Sie verteidigt das erstinstanzliche Urteil, hält das Verfahren des Landgerichts und seine Anwendung des materiellen Rechts für fehlerfrei und vertieft ihr erstinstanzliches Vorbringen.

Der Senat hat auf der Grundlage des Beweisbeschlusses vom 01.06.2005 durch die Vernehmung der Zeugen R... und D... Beweis erhoben. Wegen des Ergebnisses der Beweisaufnahme wird auf das Sitzungsprotokoll vom 21.09.2005 verwiesen.

II.

Die zulässige Berufung ist unbegründet.

1.

Die Klägerin hat gegen die Beklagten einen Anspruch auf Zahlung der vertraglich vereinbarten Vertragsstrafe aus § 8 Abs. 2 Satz 2, Abs. 4 Satz 2 des Grundstückskaufvertrages vom 20.03.1997 i. V. m. §§ 339 Satz 1, 340 Abs. 1 Satz 1 BGB in der von dem Landgericht ausgeurteilten Höhe.

a) Das Vertragsstrafeversprechen ist zwischen den Parteien wirksam vereinbart worden.

aa) Den Beklagten ist im Ergebnis der Beweisaufnahme nicht der Nachweis gelungen, dass die Parteien die Klausel über die Vertragsstrafe in § 8 Abs. 2 Satz 2 des Grundstückskaufvertrages bei Vertragsschluss übereinstimmend dahin verstanden haben, dass die Investitionsverpflichtung nicht selbständig sein und damit nicht ungeachtet der Ansprüche aus dem Vermögensgesetz bestehen solle, da sie ausschließlich deshalb in den Vertrag aufgenommen worden sei, um die während der Kaufvertragsverhandlungen bekannt gewordenen Anmeldungen auf Rückübertragung des Kaufgegenstandes nach dem VermG zu überwinden.

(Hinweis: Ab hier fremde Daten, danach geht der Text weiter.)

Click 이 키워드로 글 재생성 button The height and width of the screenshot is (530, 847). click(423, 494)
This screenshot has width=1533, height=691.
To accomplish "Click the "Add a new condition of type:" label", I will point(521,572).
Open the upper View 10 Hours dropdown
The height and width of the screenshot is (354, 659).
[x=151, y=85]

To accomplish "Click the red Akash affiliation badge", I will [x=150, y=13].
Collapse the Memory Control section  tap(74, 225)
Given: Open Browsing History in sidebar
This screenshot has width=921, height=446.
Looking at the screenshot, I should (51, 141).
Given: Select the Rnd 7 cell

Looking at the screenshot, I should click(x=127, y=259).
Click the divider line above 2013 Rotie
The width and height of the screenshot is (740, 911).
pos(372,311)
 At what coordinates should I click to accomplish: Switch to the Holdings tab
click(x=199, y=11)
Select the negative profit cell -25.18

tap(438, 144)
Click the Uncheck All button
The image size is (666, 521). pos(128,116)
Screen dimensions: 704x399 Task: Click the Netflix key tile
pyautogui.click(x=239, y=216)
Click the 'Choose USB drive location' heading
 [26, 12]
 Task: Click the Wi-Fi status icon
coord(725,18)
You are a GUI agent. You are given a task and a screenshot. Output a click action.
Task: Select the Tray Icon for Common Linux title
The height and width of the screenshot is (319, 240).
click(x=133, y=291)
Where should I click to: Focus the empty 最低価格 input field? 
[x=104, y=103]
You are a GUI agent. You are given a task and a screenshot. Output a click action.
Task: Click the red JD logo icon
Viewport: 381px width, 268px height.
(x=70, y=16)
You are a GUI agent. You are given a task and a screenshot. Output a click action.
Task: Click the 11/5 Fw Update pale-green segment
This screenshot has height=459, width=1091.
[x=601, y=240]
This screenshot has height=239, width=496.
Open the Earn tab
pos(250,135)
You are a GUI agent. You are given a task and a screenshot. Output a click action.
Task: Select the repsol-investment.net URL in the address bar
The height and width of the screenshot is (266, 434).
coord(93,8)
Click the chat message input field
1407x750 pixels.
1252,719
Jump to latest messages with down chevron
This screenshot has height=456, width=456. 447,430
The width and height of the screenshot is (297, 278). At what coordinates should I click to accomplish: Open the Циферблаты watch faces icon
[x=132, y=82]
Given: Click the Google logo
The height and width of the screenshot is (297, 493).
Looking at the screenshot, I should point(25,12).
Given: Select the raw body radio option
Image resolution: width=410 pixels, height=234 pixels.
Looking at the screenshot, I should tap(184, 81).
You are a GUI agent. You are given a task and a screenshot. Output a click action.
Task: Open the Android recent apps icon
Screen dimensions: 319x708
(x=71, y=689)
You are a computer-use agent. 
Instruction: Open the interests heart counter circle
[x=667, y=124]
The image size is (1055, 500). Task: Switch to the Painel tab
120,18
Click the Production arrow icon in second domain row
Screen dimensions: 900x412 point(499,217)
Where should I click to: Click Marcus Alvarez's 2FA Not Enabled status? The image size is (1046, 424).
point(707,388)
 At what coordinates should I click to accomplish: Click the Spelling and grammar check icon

(1) Aus den Bekundungen der Zeugen D... und R..., die damals auf Verkäuferseite mit den Beklagten verhandelt haben, ergibt sich nicht, dass die Parteien bei Vertragsschluss die Vereinbarungen in § 8 des Grundstückskaufvertrages derart einschränkend verstanden haben könnten. Der Zeuge D... hat zwar ausgeführt, dass die Anmeldung vermögensrechtlicher Ansprüche an dem Grundstück Anlass für die Aufnahme einer Investitionsverpflichtung gewesen sei, da in solchen Fällen eine Veräußerung des Grundstücks auf der Grundlage des InVorG nur auf diese Weise möglich gewesen sei. Ansonsten hätte eine Grundstücksverkehrsgenehmigung nicht erteilt werden dürfen. Insoweit diente die Investitionsverpflichtung der Überwindung der geltend gemachten Ansprüche aus dem Vermögensgesetz. Die hieraus von den Beklagten gezogene Schlussfolgerung, die Verpflichtung zur Durchführung von Investitionen - und damit auch zur Zahlung einer Vertragsstrafe bei Nichterfüllung der Verpflichtung - sei nur für den Fall der Berechtigung der vermögensrechtlichen Ansprüche in den Vertrag aufgenommen worden, hat der Zeuge D... indes nicht bestätigt. Er hat vielmehr - in Übereinstimmung mit dem Wortlaut des Vertrages - durchaus glaubhaft ausgeführt, dass die Vertragsstrafe die Nachhaltigkeit der Investitionsverpflichtung sichern sollte und beides nicht nur "pro forma" vereinbart worden sei. Bei dem Vertragsschluss der Parteien sei seiner Erinnerung nach auch nicht darüber gesprochen worden, dass die Vertragsstrafenansprüche entfallen sollten, wenn die vermögensrechtlichen Ansprüche sich nicht als erfolgreich herausstellen würden. Eine derartige Absprache wäre ansonsten in den schriftlichen Vertrag aufgenommen worden. Auch der Zeuge R... hat die Behauptung der Beklagten mit seiner Aussage nicht bestätigt. Er hat vielmehr über die Angaben des Zeugen D... hinaus bekundet, dass die Summe der in dem Vertrag vorgesehenen Investitionen für die Beklagten damals kein Problem dargestellt habe, da sie stark an dem Erwerb des Grundstücks interessiert gewesen seien und ohnehin vorhatten, hierauf nach dem Abriß der vorhandenen Gaststätte Wohnungen zu errichten. Über die Vertragsstrafe sei mit ihnen bei den Kaufvertragsverhandlungen nicht gesprochen worden.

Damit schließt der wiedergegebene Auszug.